Re: Musharraf will not be in office by this time next year.
International analysts also believe Mush is on his way out
http://www.dailytimes.com.pk/default.asp?page=2007\06\13\story_13-6-2007_pg7_18
Doubts grow over Musharraf’s political longevity: US paper
WASHINGTON: American analysts both inside and outside the government are expressing new doubts that President Pervez Musharraf will be able to hold onto power through the summer, according to a report in the New York Sun on Tuesday.
The challenges facing Gen Musharraf have led some analysts in the US intelligence community to begin questioning whether the military will support the current regime for much longer. A Musharraf exit could deal a stinging blow to America in the war on terrorism. “President Bush has lavished the Pakistani leader with arms sales and low-interest loans while keeping mum on his spotty human rights record. The logic has been that the general, who himself came to power in a 1999 military coup, had dismantled his pre-September 11, 2001, policy of supporting the Taliban and would be the best possible option for US interests in Pakistan. But the strongman’s grip on power appears to be loosening, with a number of analysts citing as evidence last month’s showdown inside Islamabad’s Red Mosque … after Musharraf tried and failed to launch a military strike on the building,” the report notes.
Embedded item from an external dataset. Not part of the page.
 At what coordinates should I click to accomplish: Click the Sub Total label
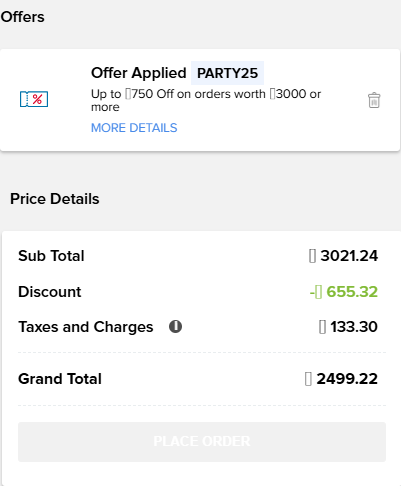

According to the newspaper, it is now an open question within the intelligence community whether the order the president gave to storm the mosque was disobeyed or never given. A former Pakistan analyst for the State Department’s policy planning staff, Daniel Markey, said this week that it “was very hard to know” whether officers would follow every order the military receives.
Markey, who left government in January and recently returned from Pakistan, also said it was too soon to say Musharraf’s political demise is a certainty. “There is the potential rosy Pakistan next spring, with some sort of negotiated relationship where the military feel reasonably comfortable with a new civilian government,” he said. “But that is if we get that far. For the chief justice issue crisis, the political debate, the street protests that have been associated with that, people are raising questions about Musharraf’s stability in a way that I have not quite heard before.”
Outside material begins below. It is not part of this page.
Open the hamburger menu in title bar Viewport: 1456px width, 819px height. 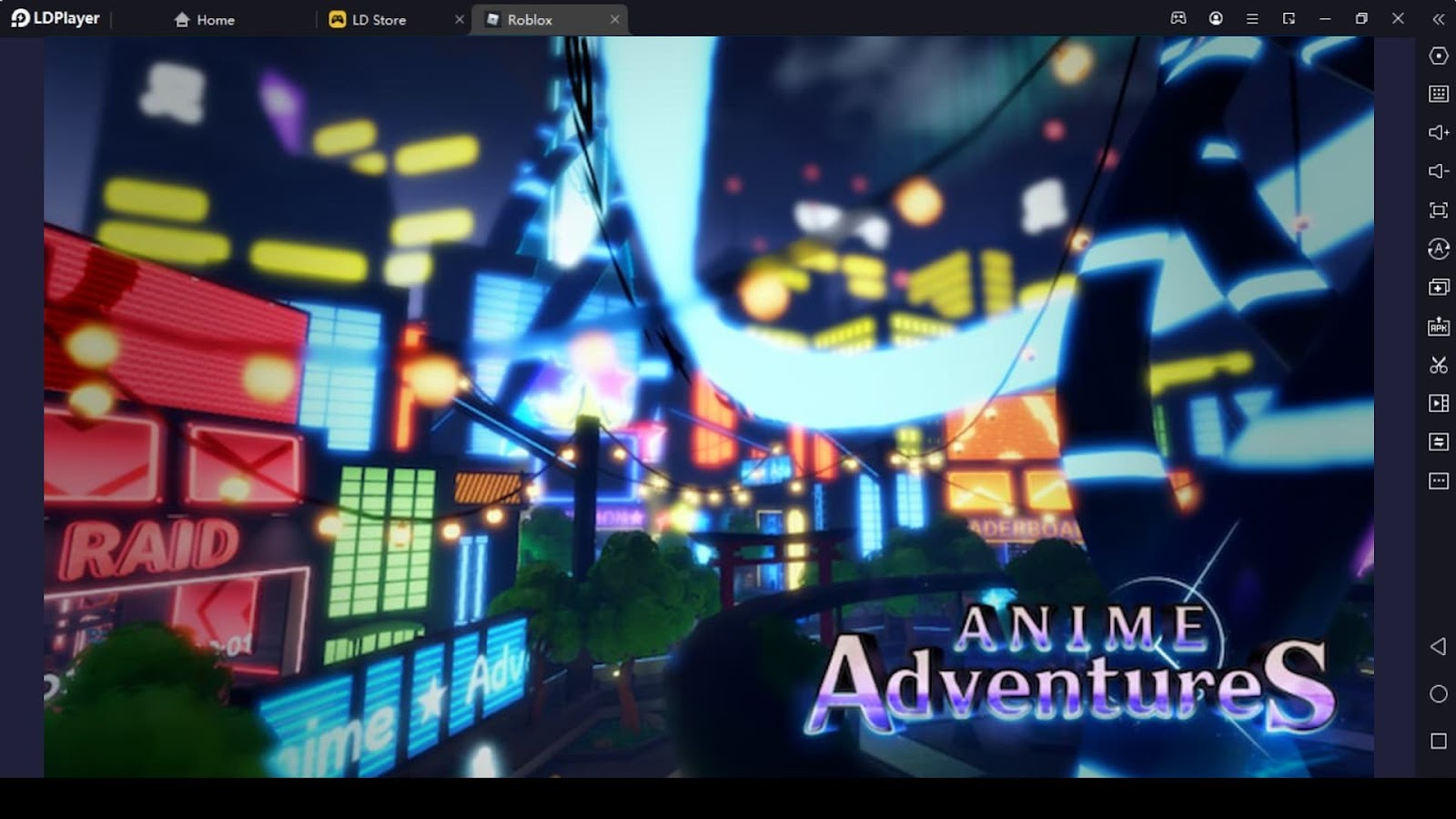[x=1252, y=19]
According to another analyst, Spencer Ackerman, within the US intelligence community, and in Pakistan, there’s a growing belief that Musharraf’s days are drawing to a close – and possibly within the next few months. It may be time for the US to face what it’s long feared in the nuclear state: the prospect of chaos, rising Islamism or anti-Americanism that follows Musharraf.
But the hope – among Pakistani military officers and politicians, to say nothing of US diplomats – is that the “increasingly inept and unpopular” Musharraf can be eased out of power while the US slowly distances itself from him, allowing for as smooth a transition as is possible.
Over the past few weeks, US intelligence has started to conclude that Musharraf is on his way out. “It is the sense people have, and it’s been out there,” says Rob Richer, a former deputy head of CIA operations who has met Musharraf personally and long worked with the Pakistanis on intelligence issues. “This is the view of both senior (US intelligence) officials and people who follow the issue closely.” He believes the Pakistani military leader is “looking for an exit strategy.” According to Richer, “He believes his successor has got to be someone who supports the military but it won’t necessarily be someone in uniform. There’s no obvious candidate … At this point, he’s looking for the right person, a right-winger, someone who understands the army.”
According to an unnamed former Pakistani official two Pakistani generals who came to Washington in recent months brought the message that “continuity in policy can be ensured without the continuity of an individual, while at the same time, a democratic process can proceed.” In other words, the US can wean itself off of Musharraf without fear that the US-Pakistani alliance is at risk, and will likely have some kind of election to point to that blesses the result. Not many see the Islamists as able to take control.